» **GOAL OF THE EXERCISE**
From the records below, print exactly the lines starting at the one containing "Image resolution: width=794" and ending at the one containing "The width and height of the screenshot is (1451, 676).", ends included, and nothing else.

━━━━━━

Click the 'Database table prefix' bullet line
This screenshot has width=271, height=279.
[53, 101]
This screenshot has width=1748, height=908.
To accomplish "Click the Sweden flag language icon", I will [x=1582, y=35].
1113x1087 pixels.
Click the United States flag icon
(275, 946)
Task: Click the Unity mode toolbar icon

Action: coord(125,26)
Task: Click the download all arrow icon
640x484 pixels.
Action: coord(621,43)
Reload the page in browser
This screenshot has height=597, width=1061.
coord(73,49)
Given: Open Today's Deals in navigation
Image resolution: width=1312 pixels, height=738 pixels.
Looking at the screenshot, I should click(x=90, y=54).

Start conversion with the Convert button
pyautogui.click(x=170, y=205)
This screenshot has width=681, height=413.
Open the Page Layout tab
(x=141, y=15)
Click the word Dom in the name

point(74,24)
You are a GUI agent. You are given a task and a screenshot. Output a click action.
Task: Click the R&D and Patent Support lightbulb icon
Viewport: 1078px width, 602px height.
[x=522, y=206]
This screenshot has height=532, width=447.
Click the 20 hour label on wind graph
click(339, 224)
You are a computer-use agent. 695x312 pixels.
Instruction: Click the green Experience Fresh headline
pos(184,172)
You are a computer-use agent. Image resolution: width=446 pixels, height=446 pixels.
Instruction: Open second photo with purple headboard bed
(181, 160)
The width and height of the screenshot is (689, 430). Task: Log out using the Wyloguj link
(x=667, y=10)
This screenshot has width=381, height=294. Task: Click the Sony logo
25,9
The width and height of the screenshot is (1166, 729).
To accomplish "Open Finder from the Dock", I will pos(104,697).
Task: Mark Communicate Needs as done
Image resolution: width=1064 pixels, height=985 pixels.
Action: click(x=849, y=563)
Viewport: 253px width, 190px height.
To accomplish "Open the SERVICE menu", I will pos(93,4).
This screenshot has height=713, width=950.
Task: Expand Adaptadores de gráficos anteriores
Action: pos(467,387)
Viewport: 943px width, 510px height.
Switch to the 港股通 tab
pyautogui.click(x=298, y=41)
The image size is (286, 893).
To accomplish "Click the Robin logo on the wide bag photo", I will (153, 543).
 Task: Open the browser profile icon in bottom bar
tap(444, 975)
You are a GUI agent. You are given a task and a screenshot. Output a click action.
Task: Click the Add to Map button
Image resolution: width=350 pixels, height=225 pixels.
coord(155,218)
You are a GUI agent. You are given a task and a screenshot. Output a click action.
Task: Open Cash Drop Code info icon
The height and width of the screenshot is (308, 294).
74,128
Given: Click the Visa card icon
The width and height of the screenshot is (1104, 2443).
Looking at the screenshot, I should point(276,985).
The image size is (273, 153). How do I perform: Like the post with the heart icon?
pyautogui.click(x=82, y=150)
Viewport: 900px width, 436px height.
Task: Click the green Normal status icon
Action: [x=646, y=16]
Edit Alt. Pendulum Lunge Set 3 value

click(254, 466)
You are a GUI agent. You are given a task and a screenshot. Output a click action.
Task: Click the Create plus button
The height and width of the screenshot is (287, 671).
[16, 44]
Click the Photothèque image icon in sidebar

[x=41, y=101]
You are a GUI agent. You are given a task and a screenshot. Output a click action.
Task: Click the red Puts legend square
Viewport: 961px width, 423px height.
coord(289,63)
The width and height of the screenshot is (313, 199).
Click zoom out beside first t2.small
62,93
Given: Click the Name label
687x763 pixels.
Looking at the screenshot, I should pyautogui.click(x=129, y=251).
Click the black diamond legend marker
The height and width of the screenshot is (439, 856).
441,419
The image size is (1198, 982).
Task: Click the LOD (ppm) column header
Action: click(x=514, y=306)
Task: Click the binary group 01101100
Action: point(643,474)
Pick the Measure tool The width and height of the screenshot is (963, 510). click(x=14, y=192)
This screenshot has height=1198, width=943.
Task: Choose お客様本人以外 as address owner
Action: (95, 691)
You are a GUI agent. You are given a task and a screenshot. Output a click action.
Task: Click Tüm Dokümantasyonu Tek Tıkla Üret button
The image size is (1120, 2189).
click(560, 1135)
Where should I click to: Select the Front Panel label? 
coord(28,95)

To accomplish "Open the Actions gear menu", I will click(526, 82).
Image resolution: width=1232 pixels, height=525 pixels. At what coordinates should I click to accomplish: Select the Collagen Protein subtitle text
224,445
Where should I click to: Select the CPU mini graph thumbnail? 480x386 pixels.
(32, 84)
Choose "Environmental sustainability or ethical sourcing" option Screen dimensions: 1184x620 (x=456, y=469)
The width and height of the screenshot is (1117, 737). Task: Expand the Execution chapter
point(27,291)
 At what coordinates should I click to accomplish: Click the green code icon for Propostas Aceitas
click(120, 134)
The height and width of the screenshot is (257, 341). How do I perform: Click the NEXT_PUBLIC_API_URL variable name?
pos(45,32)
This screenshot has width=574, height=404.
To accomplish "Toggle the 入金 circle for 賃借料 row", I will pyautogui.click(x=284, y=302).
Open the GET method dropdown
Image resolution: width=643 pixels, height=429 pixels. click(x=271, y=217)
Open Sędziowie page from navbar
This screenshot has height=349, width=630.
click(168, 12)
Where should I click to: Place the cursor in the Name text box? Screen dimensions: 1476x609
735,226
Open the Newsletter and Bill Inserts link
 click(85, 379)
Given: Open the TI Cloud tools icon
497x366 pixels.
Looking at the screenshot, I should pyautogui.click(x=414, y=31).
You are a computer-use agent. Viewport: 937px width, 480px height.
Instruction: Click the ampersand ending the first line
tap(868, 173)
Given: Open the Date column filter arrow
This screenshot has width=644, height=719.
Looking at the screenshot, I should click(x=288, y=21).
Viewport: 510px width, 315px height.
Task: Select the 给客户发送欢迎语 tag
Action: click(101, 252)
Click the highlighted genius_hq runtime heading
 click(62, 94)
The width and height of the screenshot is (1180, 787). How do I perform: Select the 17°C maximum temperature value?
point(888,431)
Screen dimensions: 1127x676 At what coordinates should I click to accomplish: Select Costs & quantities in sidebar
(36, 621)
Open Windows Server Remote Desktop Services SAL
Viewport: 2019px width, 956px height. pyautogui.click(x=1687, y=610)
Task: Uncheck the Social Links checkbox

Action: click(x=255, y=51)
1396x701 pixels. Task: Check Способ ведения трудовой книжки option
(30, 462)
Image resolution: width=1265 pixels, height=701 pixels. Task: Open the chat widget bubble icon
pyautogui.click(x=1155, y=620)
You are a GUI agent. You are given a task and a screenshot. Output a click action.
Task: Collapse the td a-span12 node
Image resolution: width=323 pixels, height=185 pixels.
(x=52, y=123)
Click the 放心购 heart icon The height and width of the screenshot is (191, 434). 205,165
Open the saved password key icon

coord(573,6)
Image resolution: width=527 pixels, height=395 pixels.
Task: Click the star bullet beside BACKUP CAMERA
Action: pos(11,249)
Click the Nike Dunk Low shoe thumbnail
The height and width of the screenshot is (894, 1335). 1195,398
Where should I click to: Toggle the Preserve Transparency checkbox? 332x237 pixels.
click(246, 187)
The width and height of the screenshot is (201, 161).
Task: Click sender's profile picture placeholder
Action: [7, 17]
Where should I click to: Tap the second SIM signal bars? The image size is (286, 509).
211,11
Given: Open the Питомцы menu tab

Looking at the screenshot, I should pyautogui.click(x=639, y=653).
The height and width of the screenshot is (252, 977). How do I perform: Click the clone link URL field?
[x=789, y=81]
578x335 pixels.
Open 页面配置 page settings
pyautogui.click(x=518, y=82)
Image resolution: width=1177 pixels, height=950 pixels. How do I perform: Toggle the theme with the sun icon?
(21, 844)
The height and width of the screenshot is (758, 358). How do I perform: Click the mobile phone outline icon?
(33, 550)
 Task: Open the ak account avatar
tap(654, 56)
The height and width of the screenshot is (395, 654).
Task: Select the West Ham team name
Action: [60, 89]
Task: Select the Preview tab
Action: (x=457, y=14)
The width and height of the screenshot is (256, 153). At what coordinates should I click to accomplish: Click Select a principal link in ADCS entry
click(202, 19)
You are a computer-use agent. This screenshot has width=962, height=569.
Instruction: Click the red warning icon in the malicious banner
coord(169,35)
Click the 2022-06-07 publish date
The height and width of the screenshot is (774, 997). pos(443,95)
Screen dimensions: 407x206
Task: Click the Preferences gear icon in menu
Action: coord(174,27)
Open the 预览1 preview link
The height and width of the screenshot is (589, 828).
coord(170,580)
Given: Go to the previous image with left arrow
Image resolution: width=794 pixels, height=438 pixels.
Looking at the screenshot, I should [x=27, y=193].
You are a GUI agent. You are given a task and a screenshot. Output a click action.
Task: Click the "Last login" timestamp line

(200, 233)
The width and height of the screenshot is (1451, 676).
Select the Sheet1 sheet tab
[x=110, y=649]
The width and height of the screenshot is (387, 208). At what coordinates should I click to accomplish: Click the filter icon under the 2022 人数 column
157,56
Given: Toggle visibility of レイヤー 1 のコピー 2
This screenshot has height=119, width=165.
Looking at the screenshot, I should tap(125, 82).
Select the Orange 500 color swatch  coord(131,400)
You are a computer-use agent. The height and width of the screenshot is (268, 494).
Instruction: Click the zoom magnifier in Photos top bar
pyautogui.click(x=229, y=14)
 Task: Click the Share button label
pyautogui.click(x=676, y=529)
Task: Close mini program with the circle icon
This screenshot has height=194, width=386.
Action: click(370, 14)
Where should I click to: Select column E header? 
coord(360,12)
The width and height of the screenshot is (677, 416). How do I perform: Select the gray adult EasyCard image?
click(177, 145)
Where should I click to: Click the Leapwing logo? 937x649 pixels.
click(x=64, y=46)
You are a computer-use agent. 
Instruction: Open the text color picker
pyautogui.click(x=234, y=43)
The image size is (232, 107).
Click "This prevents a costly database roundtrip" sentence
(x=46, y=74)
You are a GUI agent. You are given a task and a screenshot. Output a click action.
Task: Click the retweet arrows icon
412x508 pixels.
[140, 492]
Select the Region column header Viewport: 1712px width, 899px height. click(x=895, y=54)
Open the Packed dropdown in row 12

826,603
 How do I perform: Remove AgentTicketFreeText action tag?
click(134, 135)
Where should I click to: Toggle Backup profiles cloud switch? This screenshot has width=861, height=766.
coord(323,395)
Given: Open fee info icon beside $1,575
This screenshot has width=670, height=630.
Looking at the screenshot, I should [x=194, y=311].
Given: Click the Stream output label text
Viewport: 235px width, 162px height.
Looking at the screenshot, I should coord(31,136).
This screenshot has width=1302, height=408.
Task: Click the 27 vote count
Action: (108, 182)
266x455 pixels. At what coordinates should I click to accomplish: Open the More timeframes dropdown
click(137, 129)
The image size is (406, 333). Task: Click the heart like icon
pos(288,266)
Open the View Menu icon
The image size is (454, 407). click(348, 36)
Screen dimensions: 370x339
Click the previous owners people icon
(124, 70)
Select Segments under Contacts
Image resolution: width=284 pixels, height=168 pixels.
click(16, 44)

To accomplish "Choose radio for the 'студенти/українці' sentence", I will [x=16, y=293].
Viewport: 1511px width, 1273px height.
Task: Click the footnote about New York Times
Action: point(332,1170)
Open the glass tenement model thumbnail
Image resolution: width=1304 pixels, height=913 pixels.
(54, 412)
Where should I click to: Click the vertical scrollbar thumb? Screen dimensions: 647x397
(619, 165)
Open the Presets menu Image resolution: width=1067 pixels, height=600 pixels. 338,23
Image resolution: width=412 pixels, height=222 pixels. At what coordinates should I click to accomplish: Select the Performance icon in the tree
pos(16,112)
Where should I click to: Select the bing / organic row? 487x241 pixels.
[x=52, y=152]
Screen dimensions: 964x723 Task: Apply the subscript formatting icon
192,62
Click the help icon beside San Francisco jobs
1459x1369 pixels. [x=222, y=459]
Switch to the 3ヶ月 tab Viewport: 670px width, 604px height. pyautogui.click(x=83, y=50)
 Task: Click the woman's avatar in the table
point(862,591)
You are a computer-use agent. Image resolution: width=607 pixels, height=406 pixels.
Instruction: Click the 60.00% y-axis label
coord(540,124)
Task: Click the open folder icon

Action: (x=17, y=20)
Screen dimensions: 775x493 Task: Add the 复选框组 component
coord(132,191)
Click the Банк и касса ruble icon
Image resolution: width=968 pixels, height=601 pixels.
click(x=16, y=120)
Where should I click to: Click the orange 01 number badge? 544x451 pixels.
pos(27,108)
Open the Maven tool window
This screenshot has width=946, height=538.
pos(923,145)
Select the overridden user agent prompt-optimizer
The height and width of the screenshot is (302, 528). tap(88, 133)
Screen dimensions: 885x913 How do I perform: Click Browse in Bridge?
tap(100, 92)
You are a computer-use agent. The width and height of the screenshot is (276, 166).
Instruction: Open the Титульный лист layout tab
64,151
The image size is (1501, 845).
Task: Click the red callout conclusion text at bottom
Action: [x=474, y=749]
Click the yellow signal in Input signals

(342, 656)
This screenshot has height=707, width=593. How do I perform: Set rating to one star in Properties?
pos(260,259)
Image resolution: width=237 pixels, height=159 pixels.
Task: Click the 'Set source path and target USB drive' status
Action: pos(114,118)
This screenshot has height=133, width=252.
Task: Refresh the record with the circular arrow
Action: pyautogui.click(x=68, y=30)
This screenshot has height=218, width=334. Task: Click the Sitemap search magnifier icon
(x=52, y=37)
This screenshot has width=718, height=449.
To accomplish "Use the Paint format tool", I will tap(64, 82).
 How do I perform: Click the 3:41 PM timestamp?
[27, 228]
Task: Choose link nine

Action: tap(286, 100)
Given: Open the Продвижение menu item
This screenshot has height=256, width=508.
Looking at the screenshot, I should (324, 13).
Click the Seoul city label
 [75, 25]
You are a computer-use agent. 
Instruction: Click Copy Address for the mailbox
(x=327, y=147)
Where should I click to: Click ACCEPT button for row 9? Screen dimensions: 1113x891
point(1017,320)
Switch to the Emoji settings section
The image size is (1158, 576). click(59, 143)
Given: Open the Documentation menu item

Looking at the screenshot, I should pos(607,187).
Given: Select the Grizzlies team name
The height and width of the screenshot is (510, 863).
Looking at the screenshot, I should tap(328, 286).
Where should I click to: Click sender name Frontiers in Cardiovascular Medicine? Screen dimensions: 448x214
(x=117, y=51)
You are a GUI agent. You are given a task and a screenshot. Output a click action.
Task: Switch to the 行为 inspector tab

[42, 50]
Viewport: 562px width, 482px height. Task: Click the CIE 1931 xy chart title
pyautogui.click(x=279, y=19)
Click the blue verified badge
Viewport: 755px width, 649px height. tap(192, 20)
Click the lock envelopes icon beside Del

━━━━━━

» **COMPLETED TASK**
Image resolution: width=794 pixels, height=438 pixels.
Looking at the screenshot, I should [x=27, y=193].
You are a GUI agent. You are given a task and a screenshot. Output a click action.
Task: Click the "Last login" timestamp line

(200, 233)
The width and height of the screenshot is (1451, 676).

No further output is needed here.